Problem to solve → Lines that include "computer" make up the answer; copy all of them from the data below.

========================================================================

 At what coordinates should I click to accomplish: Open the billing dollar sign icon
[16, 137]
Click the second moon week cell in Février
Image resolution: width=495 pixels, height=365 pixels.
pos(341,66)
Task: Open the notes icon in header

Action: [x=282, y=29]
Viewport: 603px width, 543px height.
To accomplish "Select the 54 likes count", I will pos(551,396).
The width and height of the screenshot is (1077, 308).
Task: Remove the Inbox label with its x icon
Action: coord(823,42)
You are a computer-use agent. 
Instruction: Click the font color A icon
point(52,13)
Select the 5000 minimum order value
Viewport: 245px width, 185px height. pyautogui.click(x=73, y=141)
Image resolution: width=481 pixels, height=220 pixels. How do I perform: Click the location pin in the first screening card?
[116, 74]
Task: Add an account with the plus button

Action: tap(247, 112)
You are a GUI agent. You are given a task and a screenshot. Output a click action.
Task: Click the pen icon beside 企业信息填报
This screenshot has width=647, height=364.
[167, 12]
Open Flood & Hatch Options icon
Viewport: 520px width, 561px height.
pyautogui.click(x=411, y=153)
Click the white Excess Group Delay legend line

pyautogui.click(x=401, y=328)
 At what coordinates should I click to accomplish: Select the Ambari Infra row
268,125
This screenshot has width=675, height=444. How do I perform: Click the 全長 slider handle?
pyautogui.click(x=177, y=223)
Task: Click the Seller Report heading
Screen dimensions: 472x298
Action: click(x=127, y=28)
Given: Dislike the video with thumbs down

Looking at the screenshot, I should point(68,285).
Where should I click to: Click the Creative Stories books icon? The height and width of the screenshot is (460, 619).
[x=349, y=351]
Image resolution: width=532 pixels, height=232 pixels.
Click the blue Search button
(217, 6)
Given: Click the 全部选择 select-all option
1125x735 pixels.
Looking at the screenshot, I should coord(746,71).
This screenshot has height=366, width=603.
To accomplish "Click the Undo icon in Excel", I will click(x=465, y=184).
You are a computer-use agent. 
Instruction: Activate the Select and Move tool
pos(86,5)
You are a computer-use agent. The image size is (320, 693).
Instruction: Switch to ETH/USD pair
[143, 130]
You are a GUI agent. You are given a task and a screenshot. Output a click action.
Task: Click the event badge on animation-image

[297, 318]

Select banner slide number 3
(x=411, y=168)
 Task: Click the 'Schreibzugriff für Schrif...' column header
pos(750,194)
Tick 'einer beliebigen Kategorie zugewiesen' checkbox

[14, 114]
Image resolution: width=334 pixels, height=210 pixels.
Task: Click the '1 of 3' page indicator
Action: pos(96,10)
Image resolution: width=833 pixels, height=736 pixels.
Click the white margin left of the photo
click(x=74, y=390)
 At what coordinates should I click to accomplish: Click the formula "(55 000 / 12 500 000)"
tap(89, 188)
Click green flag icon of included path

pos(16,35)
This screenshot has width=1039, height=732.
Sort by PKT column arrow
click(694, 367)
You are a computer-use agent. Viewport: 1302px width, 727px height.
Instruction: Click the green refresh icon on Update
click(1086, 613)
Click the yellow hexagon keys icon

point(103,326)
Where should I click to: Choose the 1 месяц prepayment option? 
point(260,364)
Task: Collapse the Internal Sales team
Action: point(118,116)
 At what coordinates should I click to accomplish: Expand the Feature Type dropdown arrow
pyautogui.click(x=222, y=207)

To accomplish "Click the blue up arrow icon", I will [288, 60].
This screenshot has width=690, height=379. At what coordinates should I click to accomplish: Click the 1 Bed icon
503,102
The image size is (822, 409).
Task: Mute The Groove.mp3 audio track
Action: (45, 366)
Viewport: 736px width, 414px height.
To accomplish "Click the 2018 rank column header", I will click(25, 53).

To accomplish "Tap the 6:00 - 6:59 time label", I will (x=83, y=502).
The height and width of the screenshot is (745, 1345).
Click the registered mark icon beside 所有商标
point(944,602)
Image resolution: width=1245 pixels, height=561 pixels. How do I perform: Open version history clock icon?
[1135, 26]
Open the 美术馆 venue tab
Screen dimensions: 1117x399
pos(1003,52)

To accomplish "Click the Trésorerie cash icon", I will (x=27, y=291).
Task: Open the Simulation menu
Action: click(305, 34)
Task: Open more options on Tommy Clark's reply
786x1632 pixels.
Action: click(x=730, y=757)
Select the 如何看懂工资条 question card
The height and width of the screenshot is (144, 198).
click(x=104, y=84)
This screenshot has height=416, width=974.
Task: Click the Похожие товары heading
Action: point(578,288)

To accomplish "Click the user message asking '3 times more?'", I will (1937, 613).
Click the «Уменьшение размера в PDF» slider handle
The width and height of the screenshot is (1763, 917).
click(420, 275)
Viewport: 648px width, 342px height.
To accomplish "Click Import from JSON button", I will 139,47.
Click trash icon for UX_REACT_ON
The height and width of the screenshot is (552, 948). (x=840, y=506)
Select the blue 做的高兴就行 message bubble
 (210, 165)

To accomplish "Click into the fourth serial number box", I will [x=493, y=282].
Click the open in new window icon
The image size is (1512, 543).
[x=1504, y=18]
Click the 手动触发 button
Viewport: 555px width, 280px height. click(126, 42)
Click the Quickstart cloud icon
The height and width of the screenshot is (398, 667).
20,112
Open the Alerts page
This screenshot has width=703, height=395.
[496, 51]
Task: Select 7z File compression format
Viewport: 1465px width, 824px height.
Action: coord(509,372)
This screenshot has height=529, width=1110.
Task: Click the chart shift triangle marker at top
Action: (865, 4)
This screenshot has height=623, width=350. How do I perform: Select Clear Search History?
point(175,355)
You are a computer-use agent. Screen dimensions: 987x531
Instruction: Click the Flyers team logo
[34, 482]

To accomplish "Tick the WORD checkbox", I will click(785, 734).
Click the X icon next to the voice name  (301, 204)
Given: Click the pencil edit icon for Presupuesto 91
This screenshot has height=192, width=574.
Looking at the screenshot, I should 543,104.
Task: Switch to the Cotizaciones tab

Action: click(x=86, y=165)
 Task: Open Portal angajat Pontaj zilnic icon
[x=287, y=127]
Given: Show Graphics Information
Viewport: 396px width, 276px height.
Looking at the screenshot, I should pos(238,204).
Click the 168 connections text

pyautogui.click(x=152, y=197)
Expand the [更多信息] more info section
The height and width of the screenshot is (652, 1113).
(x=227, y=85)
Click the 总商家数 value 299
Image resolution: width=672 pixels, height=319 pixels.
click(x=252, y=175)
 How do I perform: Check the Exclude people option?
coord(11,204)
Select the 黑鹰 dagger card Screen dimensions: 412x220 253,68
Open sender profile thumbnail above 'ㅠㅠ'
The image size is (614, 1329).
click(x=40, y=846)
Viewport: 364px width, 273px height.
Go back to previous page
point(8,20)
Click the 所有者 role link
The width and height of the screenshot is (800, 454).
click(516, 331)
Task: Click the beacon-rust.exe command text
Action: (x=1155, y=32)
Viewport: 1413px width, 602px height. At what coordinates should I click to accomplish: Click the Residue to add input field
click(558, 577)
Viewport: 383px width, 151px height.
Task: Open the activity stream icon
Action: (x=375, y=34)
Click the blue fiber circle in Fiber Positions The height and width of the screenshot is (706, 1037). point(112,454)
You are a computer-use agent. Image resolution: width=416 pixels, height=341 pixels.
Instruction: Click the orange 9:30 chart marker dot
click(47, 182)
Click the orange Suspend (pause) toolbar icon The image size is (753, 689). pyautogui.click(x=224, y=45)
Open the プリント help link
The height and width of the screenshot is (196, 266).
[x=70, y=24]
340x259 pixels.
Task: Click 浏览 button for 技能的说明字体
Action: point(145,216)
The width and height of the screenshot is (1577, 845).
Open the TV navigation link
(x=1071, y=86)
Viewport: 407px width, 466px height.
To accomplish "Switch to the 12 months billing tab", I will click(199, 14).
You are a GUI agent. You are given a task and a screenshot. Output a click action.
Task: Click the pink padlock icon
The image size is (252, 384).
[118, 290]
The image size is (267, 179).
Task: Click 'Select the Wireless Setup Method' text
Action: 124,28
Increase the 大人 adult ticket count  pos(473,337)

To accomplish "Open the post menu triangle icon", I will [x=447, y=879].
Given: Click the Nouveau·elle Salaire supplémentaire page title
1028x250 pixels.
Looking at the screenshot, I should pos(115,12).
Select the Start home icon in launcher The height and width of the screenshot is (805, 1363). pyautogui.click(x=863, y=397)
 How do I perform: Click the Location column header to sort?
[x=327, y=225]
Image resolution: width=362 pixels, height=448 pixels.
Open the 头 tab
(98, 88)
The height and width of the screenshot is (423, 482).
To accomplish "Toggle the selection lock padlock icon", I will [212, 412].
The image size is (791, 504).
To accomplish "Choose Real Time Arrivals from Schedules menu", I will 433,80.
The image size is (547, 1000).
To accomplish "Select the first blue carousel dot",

========================================================================

Answer to this exercise →
You are a computer-use agent. 
You are a computer-use agent. 
You are a computer-use agent. The image size is (320, 693).
You are a computer-use agent. Viewport: 1302px width, 727px height.
You are a computer-use agent. Screen dimensions: 987x531
You are a computer-use agent. Image resolution: width=416 pixels, height=341 pixels.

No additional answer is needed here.